Um esquema criminoso, que tinha como objetivo deixar smartwatches com presos da Penitenciária de Joinville, foi alvo de operação na manhã desta quarta-feira (22). Um advogado é investigado por deixar os relógios inteligentes dentro da sala reservada à Ordem dos Advogados do Brasil (OAB) para que, depois, presos acessassem os dispositivos.
Lembrando que os smartwatches são relógios inteligentes que funcionam como extensões do smartphone, monitorando saúde (frequência cardíaca, sono) e atividades físicas, além de exibir notificações, rodar aplicativos, além de exibição de notificações de redes sociais, mensagens e chamadas.
A operação Cavalo de Tróia foi deflagrada pelo Gaeco (Grupo de Atuação Especial de Combate às Organizações Criminosas) do MPSC (Ministério Público de Santa Catarina), em apoio à investigação conduzida pela 13ª Promotoria de Justiça da Comarca de Joinville. A ação busca coletar provas que confirmem a participação de pessoas envolvidas na entrada de cinco smartwatches no Complexo Penitenciário de Joinville.
Na ação, foram cumpridos seis mandados de busca e apreensão em Joinville e Blumenau, expedidos pela Vara Estadual de Organizações Criminosas contra os investigados. Além disso, uma pessoa foi presa em flagrante com medicamentos de origem estrangeira e sem registro na Anvisa. A operação contou com a participação de policiais do Gaeco e com o apoio externo do 1º Batalhão de Pronta Resposta (BPR) de Joinville e da Polícia Penal.
Como funcionava o esquema
A investigação, que iniciou a partir de informações da Direção da Unidade Prisional, compartilhadas com a 13ª Promotoria de Justiça, demonstrou que um dos investigados, advogado, atuou com outras pessoas para inserir no Complexo Penitenciário de Joinville os relógios inteligentes. Os dispositivos eram utilizados pelos internos do sistema prisional como telefone.

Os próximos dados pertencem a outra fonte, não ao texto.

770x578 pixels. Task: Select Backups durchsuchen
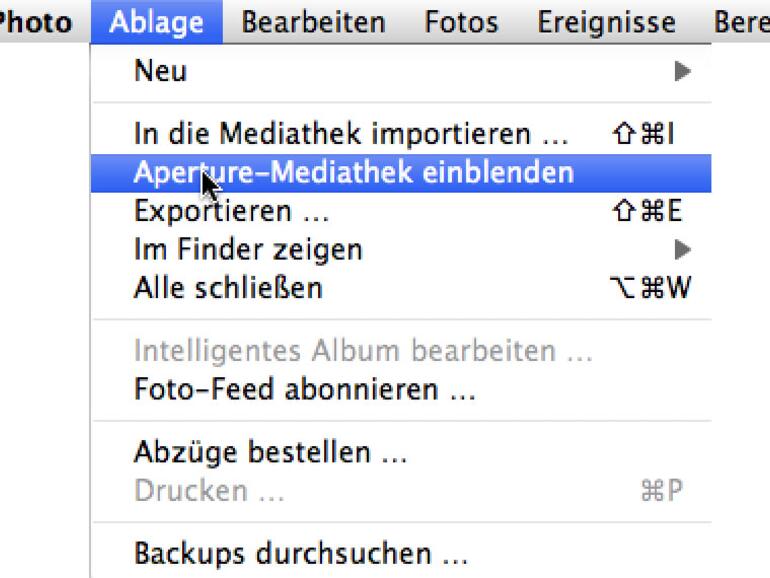300,553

Conforme a investigação, o advogado fez uso indevido de suas funções e prerrogativas para acessar a unidade e deixar escondido, dentro da sala da OAB, os dispositivos, que seriam posteriormente recolhidos por presos “regalia” e distribuídos para outros detentos.

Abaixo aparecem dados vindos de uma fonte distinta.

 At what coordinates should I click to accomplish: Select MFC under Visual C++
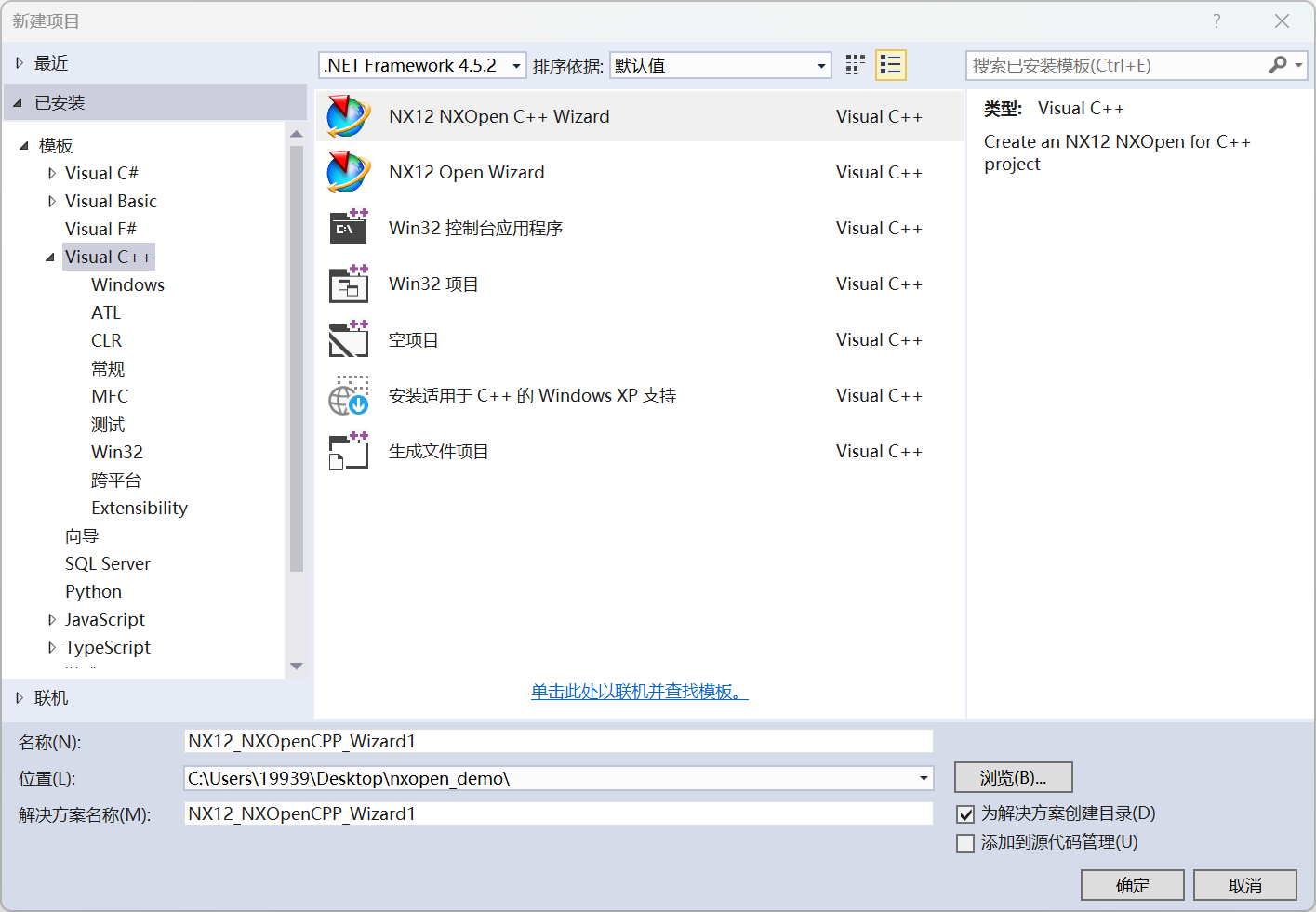[110, 396]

As atividades investigativas revelaram que o advogado possuía uma sócia e que juntos, atuavam como “sintonia”, transmitindo recados da organização criminosa entre seus membros ou fazendo uso de suas prerrogativas para permitir a conversa entre os apenados.
Foi possível apurar que o investigado contava ainda com o apoio de um policial militar, que repassava informações sigilosas dos sistemas de informação de segurança pública.
Os materiais de relevância investigativa apreendidos durante as diligências serão encaminhados à Polícia Científica para perícia. Essas evidências serão analisadas pelo Gaeco para dar prosseguimento ao trabalho investigativo, identificar outros envolvidos e aprofundar a apuração de eventual rede criminosa.